À faire =>
**1)** D'après l'extrait sur le langage des APSA, quels sont les trois aspects jugés décisifs ?
**2)** Veuillez recopier l'extrait sur le langage des APSA de « En s’appuyant sur » à « à des obligations. ».

Extrait du texte =>
※ ※ ※
Le langage des APSA : opérateur de transformations en EP

Temps de lecture : 4 mn.

Contribution signée Romain Chevrollier, Professeur d’EPS au CLG Pierre et Jean Lerouge de Chablis


Si à l’Ecole, le présent s’institutionnalise dans « un vivre ensemble », nous pensons que l’EPS de demain doit mieux cibler l’enjeu de citoyenneté. Dans notre « cité » : la classe, l’enseignant et les élèves construisent un ensemble de droits et de devoirs grâce à l’APSA étudiée, comme source de lien social.
En s’appuyant sur « l’origine antique du concept » avancée par Aristote, trois aspects semblent décisifs:

  • La référence à un « bien commun » : l’APSA.
  • L’égalité : qui permet à tous les élèves de concourir à une formation culturelle et les soumet à des obligations.
  • La liberté : notamment par l’activité corporelle permettant de se constituer une identité.
※ ※ ※
Matériel =>
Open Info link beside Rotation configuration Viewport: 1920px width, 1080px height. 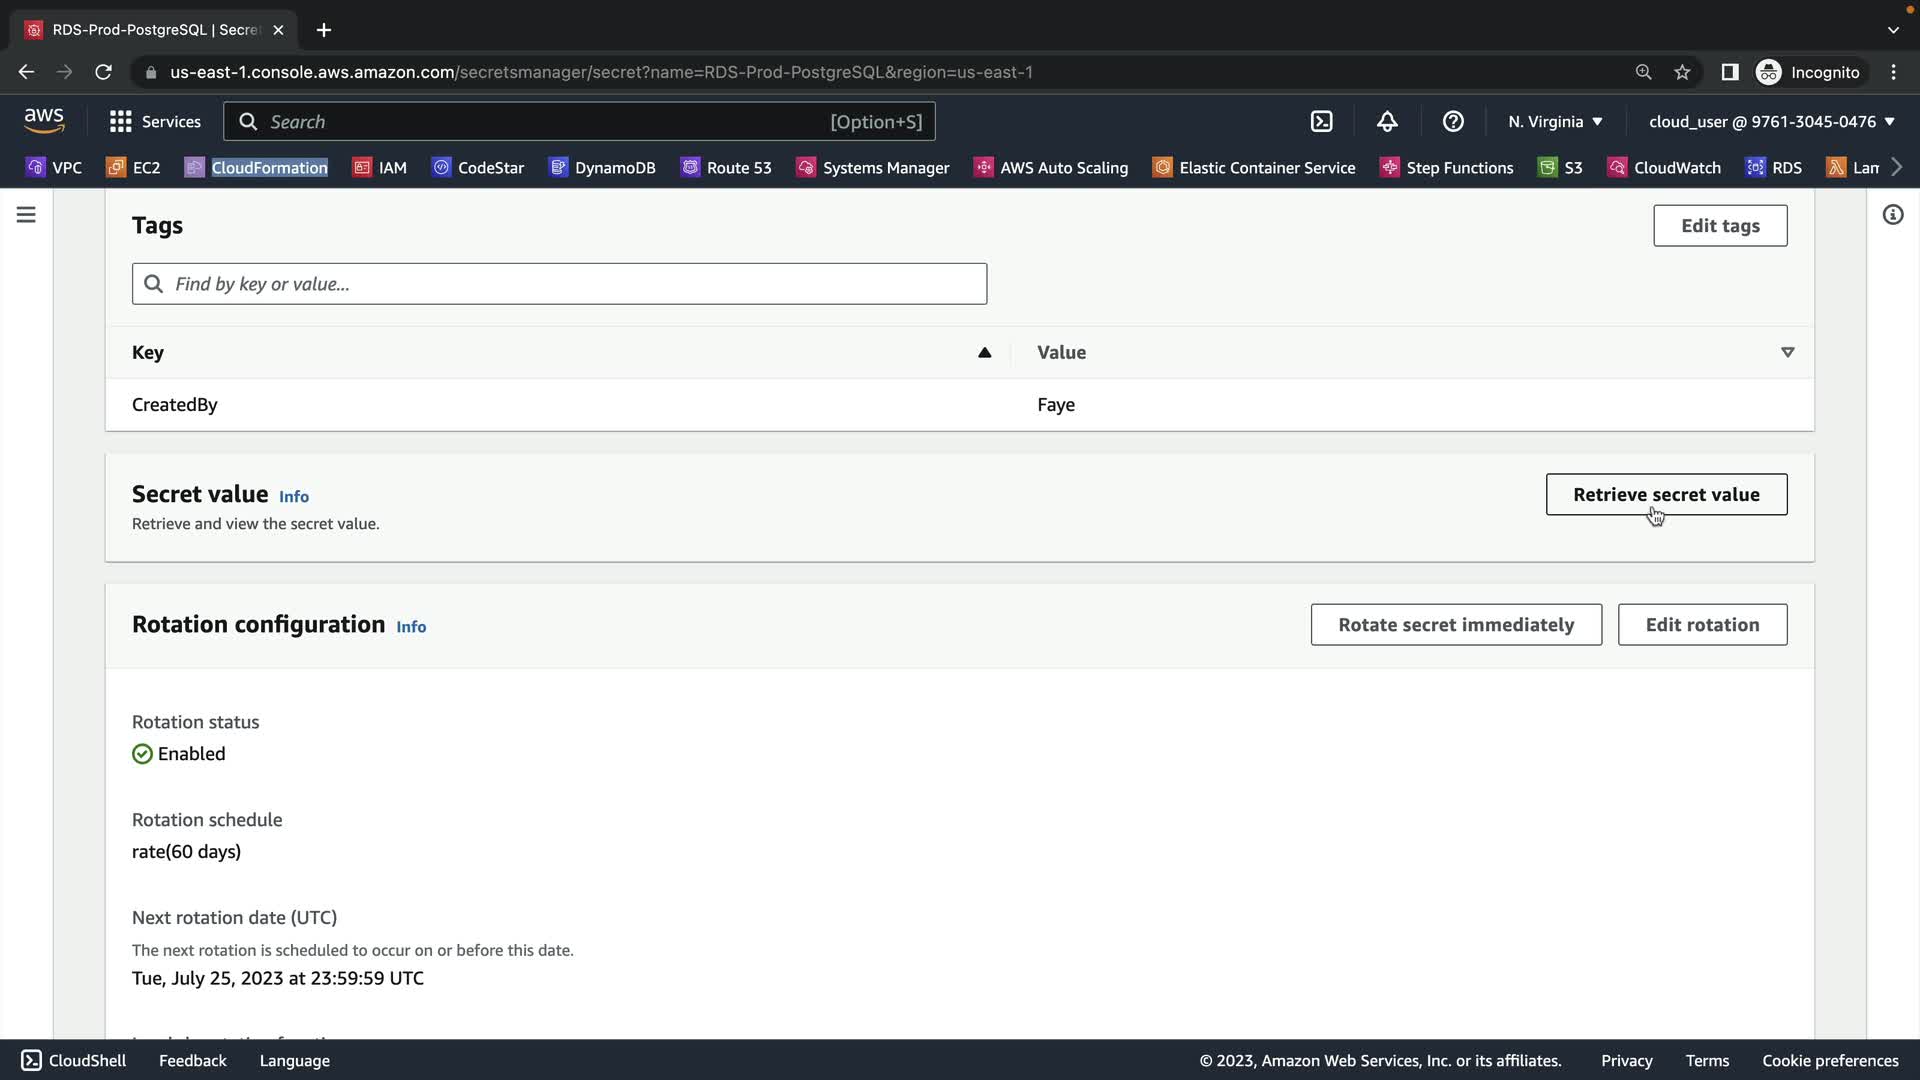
※ ※ ※
Ensemble des réponses =>
**1)** La référence à un « bien commun » (l'APSA), l'égalité et la liberté.

**2)**
En s’appuyant sur « l’origine antique du concept » avancée par Aristote, trois aspects semblent décisifs:

  • La référence à un « bien commun » : l’APSA.
  • L’égalité : qui permet à tous les élèves de concourir à une formation culturelle et les soumet à des obligations.